Father, You are the God of the evening and the morning — the God who orders even the darkness and names it the beginning of something new. We come before You today grateful that in Your economy, the night is never the final word. Forgive us for the times we have declared our situation hopeless simply because the light had not come yet, for the times we have grown weary of waiting for a morning You had already promised. Teach us to trust You in the evening hours of our lives, to rest in Your hands the way creation rested in the stillness before each new day. Let Your word be so over every promise You have spoken to us — especially the ones we have nearly stopped believing. Thank You that Your blessing over our lives was given before we earned it and cannot be taken because we failed — that before the world was set in motion, You looked at us and loved what You made. Help us to live from that blessing today, freely and without fear, as those who belong completely to You. In the mighty name of Jesus Christ, Amen.

Reflection Questions

  1. God began each day of creation with evening — darkness first, then dawn. What season of darkness or waiting in your life might actually be the beginning of something God is preparing, rather than the ending of something that has failed?

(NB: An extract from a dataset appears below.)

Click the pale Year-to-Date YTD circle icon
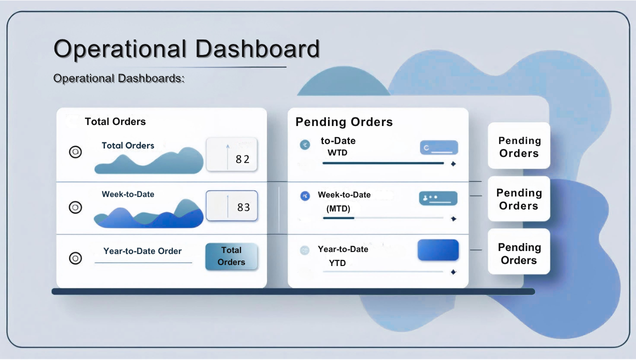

  2. God built rest into the very structure of the first day, with evening preceding morning. In what specific way have you inverted this order in your own life, and what would one practical step toward restoring it look like this week?
  3. The phrase 'and it was so' appears seven times in Genesis 1 — every word God spoke produced exactly what He declared. What promise of God are you struggling to hold onto right now, and what would it mean to receive it today as already 'so'?
  4. God blessed humanity before He gave them a single responsibility or assignment. How would the way you approach your work, your relationships, and your challenges change if you genuinely started each day from the blessing rather than striving toward it?